EXERCISE PROMPT: Summarize the incident response text below in two sentences.

EXTRACT TO READ:

Security Policies Discussion Questions POST :1 1. Preparation This phase will be the workhorse of your incident response planning, and in the end, the mo
Security Policies Discussion Questions POST :1
1. Preparation
This phase will be the workhorse of your incident response planning, and in the end, the most crucial phase to protect your business. Part of this phase includes:
Ensure your employees are properly trained regarding their incident response roles and responsibilities in the event of a data breach. Develop incident response drill scenarios and regularly conduct mock data breaches to evaluate your incident response plan.
Questions to address
Has everyone been trained on security policies?
Have your security policies and incident response plan been approved by appropriate management?
Does the Incident Response Team know their roles and the required notifications to make?
Have all Incident Response Team members participated in mock drills?
2. Identification
This is the process where you determine whether you’ve been breached. A breach, or incident, could originate from many different areas.
Questions to address
When did the event happen?
How was it discovered?
Who discovered it?
Have any other areas been impacted?
What is the scope of the compromise?
Does it affect operations?
Has the source (point of entry) of the event been discovered?
3. Containment
When a breach is first discovered, your initial instinct may be to securely delete everything so you can just get rid of it. However, that will likely hurt you in the long run since you’ll be destroying valuable evidence that you need to determine where the breach started and devise a plan to prevent it from happening again.
Questions to address
What’s been done to contain the breach short term?
What’s been done to contain the breach long term?
Has any discovered malware been quarantined from the rest of the environment?
What sort of backups is in place?
Does your remote access require true multi-factor authentication?
Have all access credentials been reviewed for legitimacy, hardened and changed?
Have you applied all recent security patches and updates?
4. Eradication
Once you’ve contained the issue, you need to find and eliminate the root cause of the breach. This means all malware should be securely removed, systems should again be hardened and patched, and updates should be applied.
Whether you do this yourself or hire a third party to do it, you need to be thorough. If any trace of malware or security issues remains in your systems, you may still be losing valuable data, and your liability could increase.
Questions to address
Have artifacts/malware from the attacker been securely removed?
Has the system been hardened, patched, and updates applied?
Can the system be re-imaged?
5. Recovery
This is the process of restoring and returning affected systems and devices back into your business environment. During this time, it’s important to get your systems and business operations up and running again without the fear of another breach.
Questions to address
When can systems be returned to production?
Have systems been patched, hardened and tested?
Can the system be restored from a trusted back-up?
How long will the affected systems be monitored and what will you look for when monitoring?

SOURCE MATERIAL:
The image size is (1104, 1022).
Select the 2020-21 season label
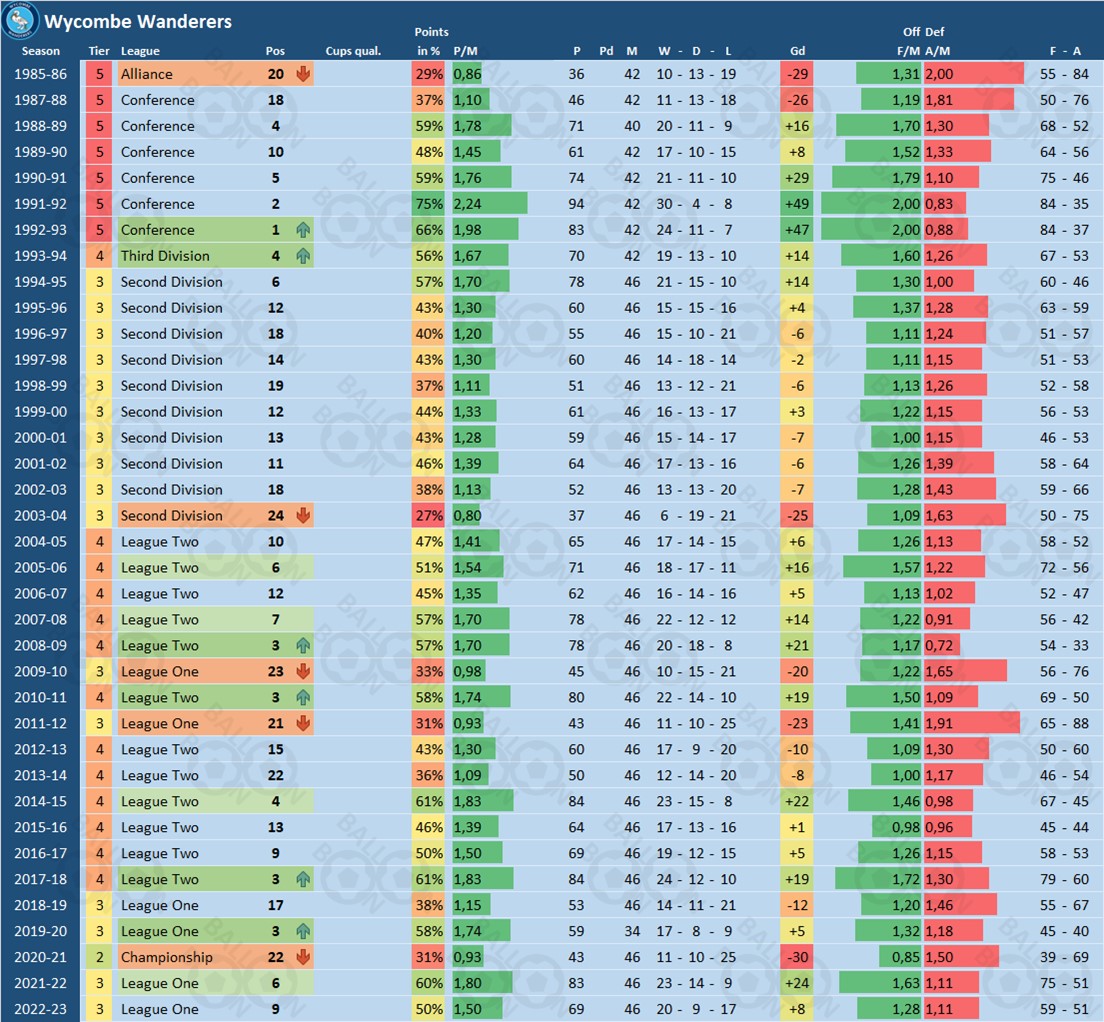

TASK OUTPUT: The text sets out five phases of incident response: preparation, identification, containment, eradication, and recovery, each followed by questions to address. Preparation, called the most crucial phase, covers training employees and running mock data breaches; identification determines whether a breach occurred; containment should avoid deleting everything and destroying evidence; eradication finds and removes the root cause and malware; and recovery returns affected systems to the business environment.